In the face of an increase in shootings and terrorist attacks, Erdogan’s “cleansing” operations, the Brexit, an on-going refugee crisis and numerous other worrying developments, a post about moral progress might seem entirely out of place. Who would believe that there could be anything like that? Isn’t it obvious that human beings are unable to learn from history, that every hope that the world could become more just and peaceful in the long run is in vain? Don’t the recent developments show clearly that multiculturalism cannot work, that real integration is an illusion, that religious dogmas are stronger than arguments and that humans are unable to change their behaviour so as to stop global warming? Despite all reasons for being sceptical, some philosophers still firmly believe in the possibility for us humans to progress morally. In this post, I argue that we ought not to give up our hopes for a more humane, just and peaceful world, and explore ways in which moral progress could be achieved.

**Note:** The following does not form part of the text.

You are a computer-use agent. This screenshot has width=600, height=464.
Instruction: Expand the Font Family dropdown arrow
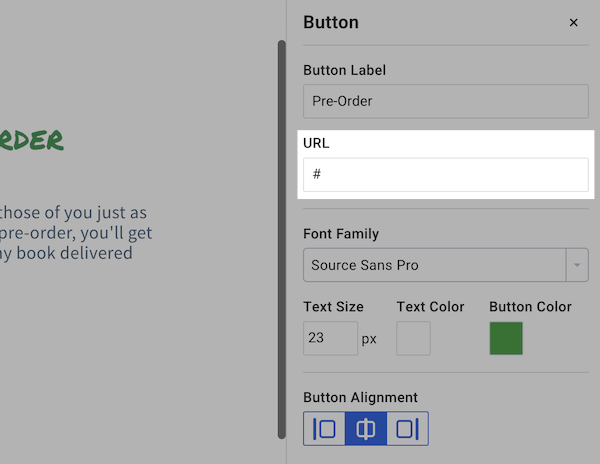coord(577,266)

What is moral progress? Instead of providing a definition, I shall list some examples of developments that are, by many scholars, viewed as instances of such progress: the abolition of slavery, changed attitudes towards women, homosexuals, members of other races and non-human animals, and the emergence of basic human rights law. The abolition of (old forms of) slavery is for sure the most often cited example of moral progress. All of the examples listed can be subsumed under the heading “expansion of the moral circle”. They can be seen as developments towards more and more inclusiveness. We make moral progress by extending our moral concern to more and more (groups of) people, and to non-human animals. This is not the only form of moral progress, but certainly the most prominent one.
As Allen Buchanan and Russell Powell argue, our evolutionary history puts only weak constraints on our capacity to progress morally. Contrary to what “evoconservatives” claim, substantial moral progress is possible. While it can be explained by reference to natural selection why the in-group/out-group distinction is ubiquitous in human history, this does not mean that humans are biologically constrained to treat as objects of moral concern only members of their kin or other in-group – as numerous institutions and practices testify. Think of all the volunteers who are helping refugees in numerous ways, of the doctors who used their holidays to fly to Lesbos and take care of boat refugees. Think of people who risk their life fighting for human rights. That many people perform such actions, and that there exist institutions and organisations that facilitate them shows that moral concern is not biologically limited to a small group of people.
As I have argued elsewhere, if we think about the possibilities of moral progress, we have to consider both individual human capacities and the environment in which humans exercise these capacities. In this “environment of moral practices”, institutions occupy centre stage. A great potential for moral progress seems to lie here: by means of institutional design we can create an environment that facilitates moral behaviour and strengthens or broadens the scope of moral sentiments. Buchanan and Powell highlight that an environment that mirrors the (harsh) conditions of the middle-to-late Pleistocene – the period in which morality supposedly developed – is hostile to moral progress in the form of greater inclusiveness. That means that if we want people to have a more inclusive morality, we need to shape the environment accordingly. For example, in order to make it more likely that people in the West welcome refugees from the Middle-East and Africa and are willing to integrate them into their societies, we ought to: counteract prejudices that depicture refugees as threats, provide information about their cultures, enable more personal encounters between refugees and citizens of the host countries, create the institutional infrastructure necessary for peaceful coexistence and integration (universal access to health care, schooling, language courses and the job market; asylum seeker centres which enable enough privacy to prevent aggression; fast processing of applications for asylum) and pay particular attention to the education of the youngest members of society. Education is the main form of traditional moral enhancement (as opposed to so-called “moral bio-enhancement”, which is ethically problematic), and I believe that it should be one main focus in our efforts to effect progressive changes in this area. I do not claim that any of this is easy, only that universal moral pessimism is out of place and that there are numerous places to start changing the current situation for the better.